What is asked → Reproduce the lines below with each occurrence of "采日玛镇" changed to "采日玛乡", keeping everything else the same.

# Start of Materials provided

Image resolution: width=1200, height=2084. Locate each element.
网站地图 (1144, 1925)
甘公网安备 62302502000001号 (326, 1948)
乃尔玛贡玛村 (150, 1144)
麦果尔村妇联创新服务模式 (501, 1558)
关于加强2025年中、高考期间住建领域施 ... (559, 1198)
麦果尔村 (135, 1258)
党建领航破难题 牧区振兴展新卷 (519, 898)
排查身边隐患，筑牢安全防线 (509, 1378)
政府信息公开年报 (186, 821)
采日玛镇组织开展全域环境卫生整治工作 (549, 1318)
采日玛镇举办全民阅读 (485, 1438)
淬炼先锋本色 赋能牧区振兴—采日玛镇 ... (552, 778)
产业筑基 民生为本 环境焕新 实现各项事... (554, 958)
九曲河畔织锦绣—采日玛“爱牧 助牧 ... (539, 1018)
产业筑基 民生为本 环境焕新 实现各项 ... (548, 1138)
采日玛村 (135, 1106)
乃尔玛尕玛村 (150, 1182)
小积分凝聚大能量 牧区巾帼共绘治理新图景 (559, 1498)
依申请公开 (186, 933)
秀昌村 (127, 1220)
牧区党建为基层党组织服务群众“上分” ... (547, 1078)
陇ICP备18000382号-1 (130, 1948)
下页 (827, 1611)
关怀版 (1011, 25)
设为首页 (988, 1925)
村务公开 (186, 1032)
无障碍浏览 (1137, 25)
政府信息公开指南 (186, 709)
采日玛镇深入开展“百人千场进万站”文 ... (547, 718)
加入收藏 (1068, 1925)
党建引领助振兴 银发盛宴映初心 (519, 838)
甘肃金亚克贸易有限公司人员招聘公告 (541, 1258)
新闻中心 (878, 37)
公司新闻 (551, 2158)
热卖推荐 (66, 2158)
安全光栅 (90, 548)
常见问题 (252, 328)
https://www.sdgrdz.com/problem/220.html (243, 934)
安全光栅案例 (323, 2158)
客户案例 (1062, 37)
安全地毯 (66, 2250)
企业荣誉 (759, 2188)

# End of Materials provided

Task result →
Image resolution: width=1200, height=2084. Locate each element.
网站地图 (1144, 1925)
甘公网安备 62302502000001号 (326, 1948)
乃尔玛贡玛村 (150, 1144)
麦果尔村妇联创新服务模式 (501, 1558)
关于加强2025年中、高考期间住建领域施 ... (559, 1198)
麦果尔村 (135, 1258)
党建领航破难题 牧区振兴展新卷 (519, 898)
排查身边隐患，筑牢安全防线 (509, 1378)
政府信息公开年报 (186, 821)
采日玛乡组织开展全域环境卫生整治工作 (549, 1318)
采日玛乡举办全民阅读 (485, 1438)
淬炼先锋本色 赋能牧区振兴—采日玛乡 ... (552, 778)
产业筑基 民生为本 环境焕新 实现各项事... (554, 958)
九曲河畔织锦绣—采日玛“爱牧 助牧 ... (539, 1018)
产业筑基 民生为本 环境焕新 实现各项 ... (548, 1138)
采日玛村 (135, 1106)
乃尔玛尕玛村 (150, 1182)
小积分凝聚大能量 牧区巾帼共绘治理新图景 (559, 1498)
依申请公开 (186, 933)
秀昌村 (127, 1220)
牧区党建为基层党组织服务群众“上分” ... (547, 1078)
陇ICP备18000382号-1 (130, 1948)
下页 (827, 1611)
关怀版 (1011, 25)
设为首页 (988, 1925)
村务公开 (186, 1032)
无障碍浏览 (1137, 25)
政府信息公开指南 (186, 709)
采日玛乡深入开展“百人千场进万站”文 ... (547, 718)
加入收藏 (1068, 1925)
党建引领助振兴 银发盛宴映初心 (519, 838)
甘肃金亚克贸易有限公司人员招聘公告 (541, 1258)
新闻中心 (878, 37)
公司新闻 (551, 2158)
热卖推荐 (66, 2158)
安全光栅 (90, 548)
常见问题 (252, 328)
https://www.sdgrdz.com/problem/220.html (243, 934)
安全光栅案例 (323, 2158)
客户案例 (1062, 37)
安全地毯 (66, 2250)
企业荣誉 (759, 2188)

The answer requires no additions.